Usually, there is a trickle of water you can use to wash your hands or brush your teeth, that is, if you remember to hold some in the basin or pour some into a glass. Or you can forget the toothbrush and go for the mouthwash.

Some men secretly enjoy power outages, and find in not shaving an excuse to go for that much coveted grizzled look. Power outages are tougher on women who must face the competition air-brushed, impeccable, and immaculately clean.

All day long you keep flipping switches reflectively, as if you are one of Pavlov’s dogs bar-pressing for food, but all you get for your troubles is negative reinforcement.

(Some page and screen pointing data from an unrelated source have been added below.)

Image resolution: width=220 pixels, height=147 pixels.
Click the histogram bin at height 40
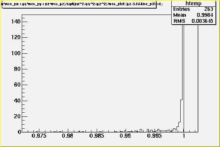[181, 116]
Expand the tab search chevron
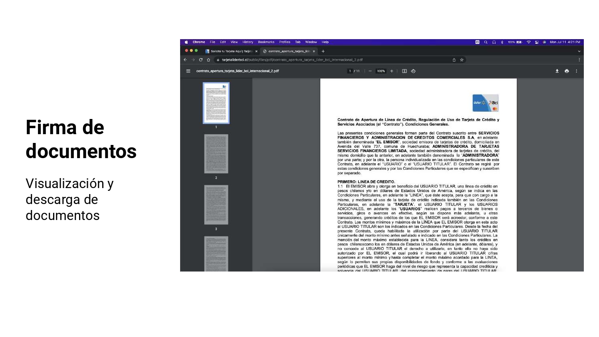Image resolution: width=599 pixels, height=337 pixels. (x=579, y=51)
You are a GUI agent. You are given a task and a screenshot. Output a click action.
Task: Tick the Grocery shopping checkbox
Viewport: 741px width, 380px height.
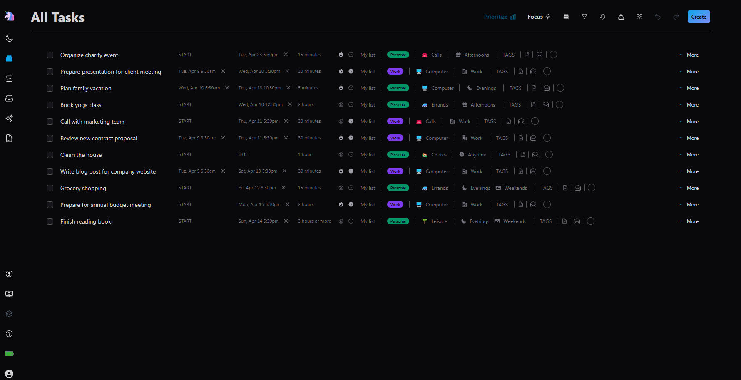pyautogui.click(x=50, y=188)
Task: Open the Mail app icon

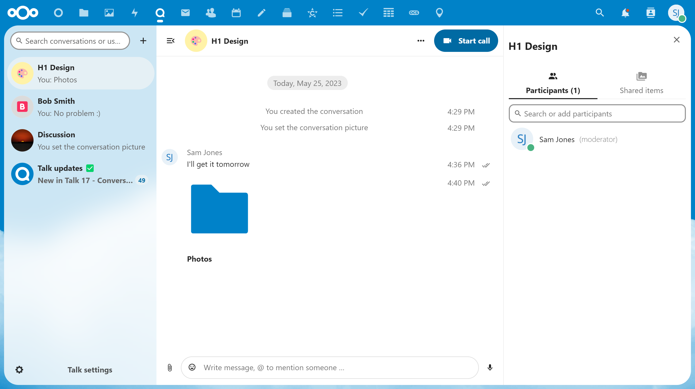Action: pos(185,13)
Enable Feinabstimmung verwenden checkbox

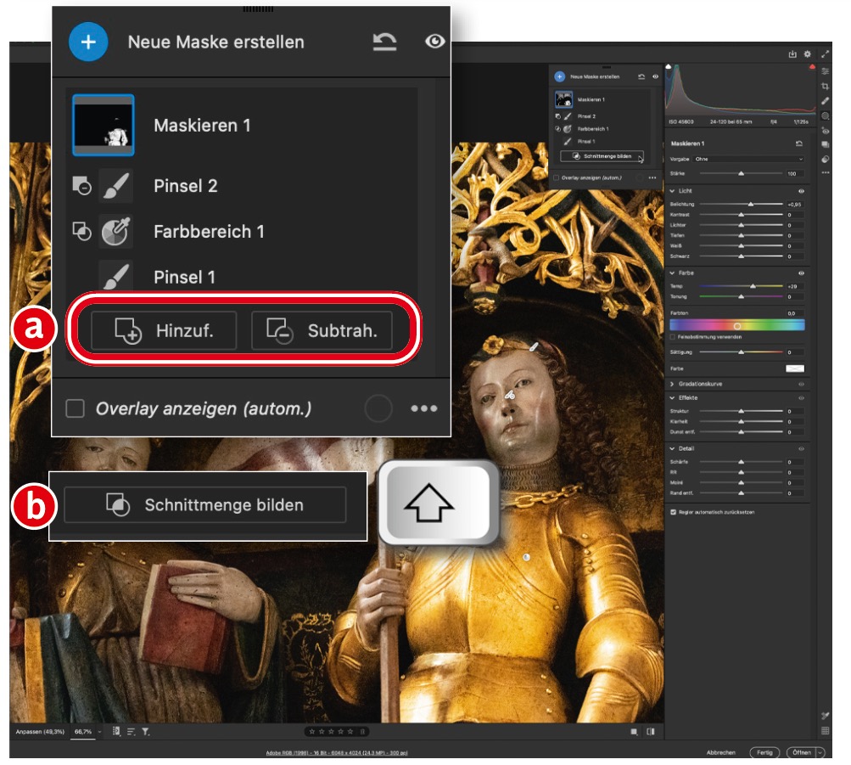point(674,337)
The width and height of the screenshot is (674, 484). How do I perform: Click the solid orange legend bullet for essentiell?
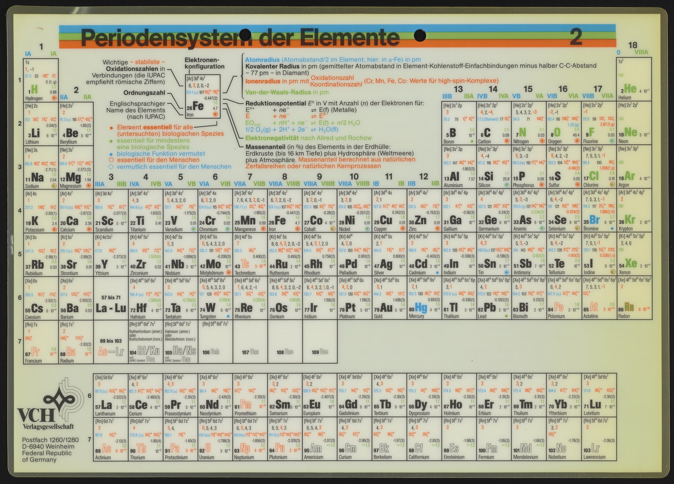pos(111,128)
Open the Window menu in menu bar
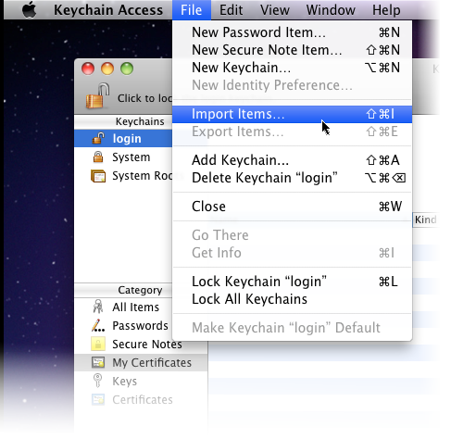Viewport: 451px width, 439px height. coord(331,10)
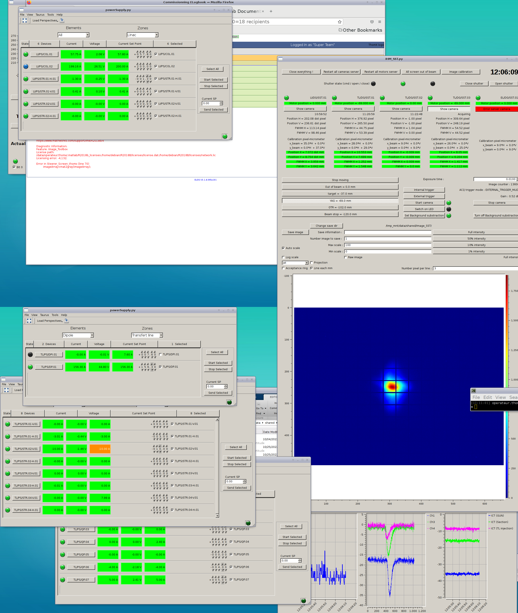Click black state LED of TL/PS/DPI.01
518x613 pixels.
coord(30,355)
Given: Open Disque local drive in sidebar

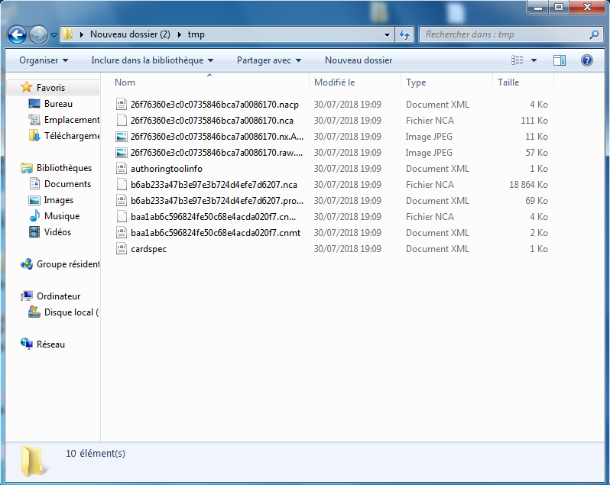Looking at the screenshot, I should [67, 312].
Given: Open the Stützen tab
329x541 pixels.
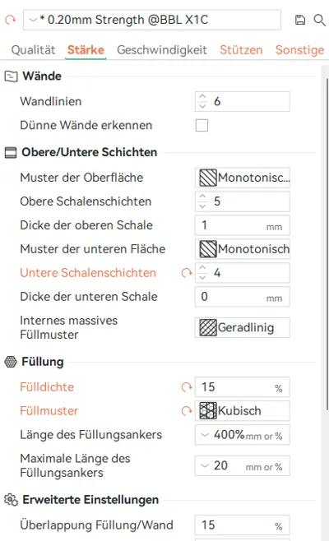Looking at the screenshot, I should pyautogui.click(x=241, y=50).
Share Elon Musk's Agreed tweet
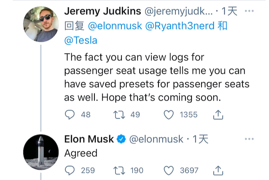This screenshot has height=180, width=269. coord(218,171)
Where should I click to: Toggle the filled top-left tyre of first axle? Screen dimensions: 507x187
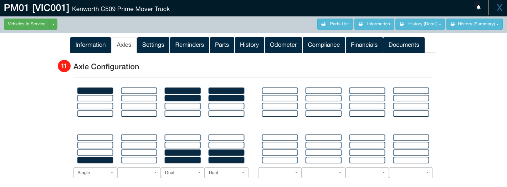click(95, 91)
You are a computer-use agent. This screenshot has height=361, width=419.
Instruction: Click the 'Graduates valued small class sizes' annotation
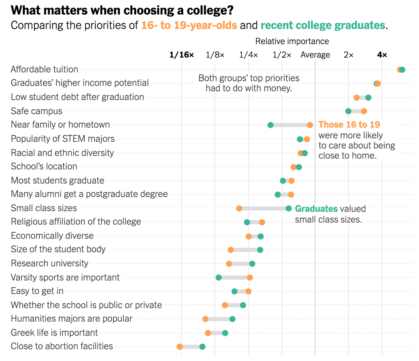pos(330,214)
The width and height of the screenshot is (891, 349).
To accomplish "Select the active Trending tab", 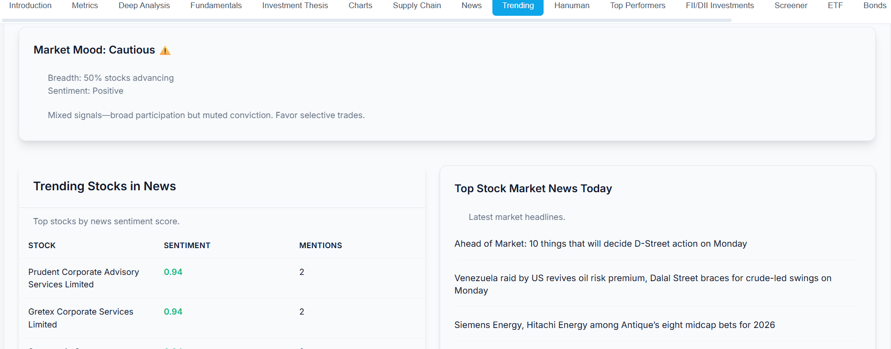I will 518,6.
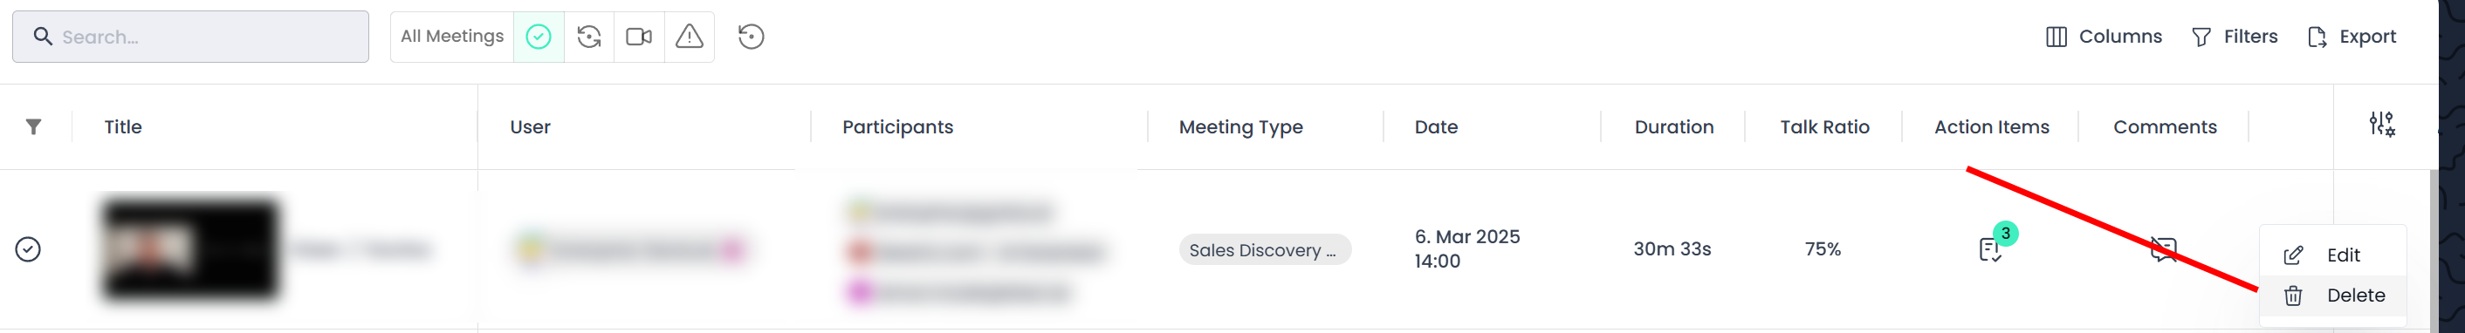
Task: Select the All Meetings filter tab
Action: coord(452,36)
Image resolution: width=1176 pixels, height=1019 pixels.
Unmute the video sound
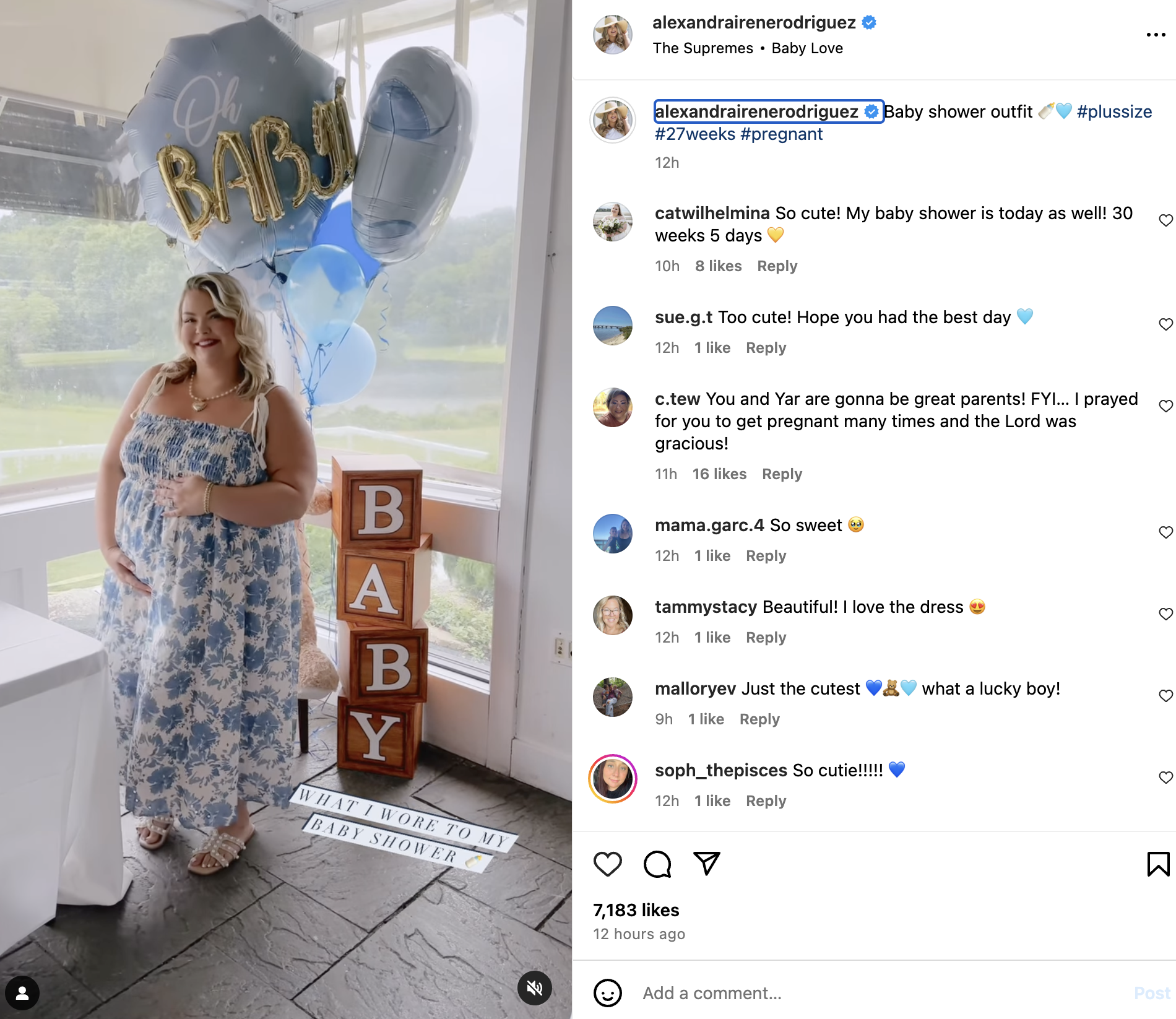(535, 988)
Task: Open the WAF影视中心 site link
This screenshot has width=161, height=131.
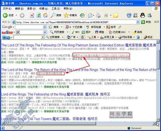Action: point(72,101)
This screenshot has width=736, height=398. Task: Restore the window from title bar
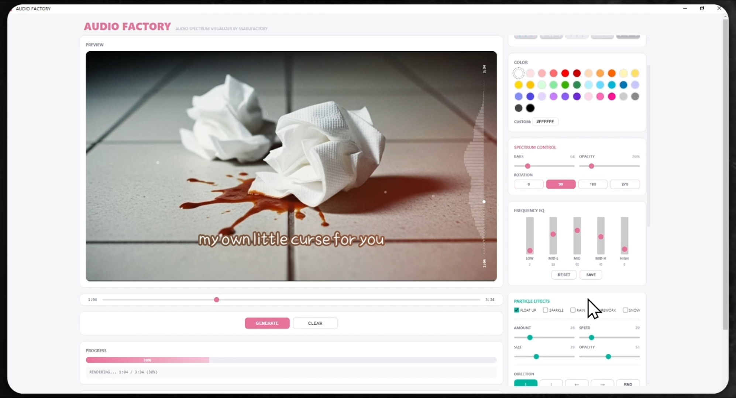pos(702,8)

You hop into the pickup, slap it into 4-wheel drive, and head down to the Quick-Shot at 4:30 A.M. to beat the crowd of shivering people you know are soon going to be there draining the coffee urns.

Inside the Quick-Shot at 4:30 a.m., there is a chubby teen-ager who goes hog-hunting with her dad in Arkansas every year, and 90 year old Rose who got rich off the convenience store, plus the landmark Harley-Davidson shop her relatives run for her next door and alongside the freeway.

Rose shows me a newspaper front page photo of a head-on freeway collision which killed two local people..

“They shouldn’t have been out in it, they should’ve gone home,” she says.

As I’m draining the coffee urn, one of my wealthy neighbors comes in, trim and proper, and in high dudgeon, but still not ready to see me or anyone else at 4:30 a.m. I feel suddenly virtuous, bringing coffee to my wife. Mrs. Prim’s husband, a despotic satrap, sends her out into the cold and the snow for his coffee.

After the coffee, I pump five gallons of gas into gas into a container, enough to run our generator for ten to twelve hours. With a generator, you have heat, light, refrigeration, whatever you like and as big as you can afford.

Our generator will run the refrigerator, lights, TV, the blower on our wood stove, and a laptop computer. But it won’t run the water-heater, and it’s not connected to the water pump, so I carry upstairs the five gallon water cans I’ve stored in the basement, and pour some of that water into the toilet tanks for another flush.

It’s a grizzly business, and I’m thankful to Ben Franklin for having discovered electricity. But even as pioneering Americans struggled to harness electrical energy, the colonials who would go on to lead the American Revolution struggled daily with the kind of challenges that many of us face today.

Are we the better with our creature comforts and our reliance on others for what we used to do for ourselves? Perhaps not.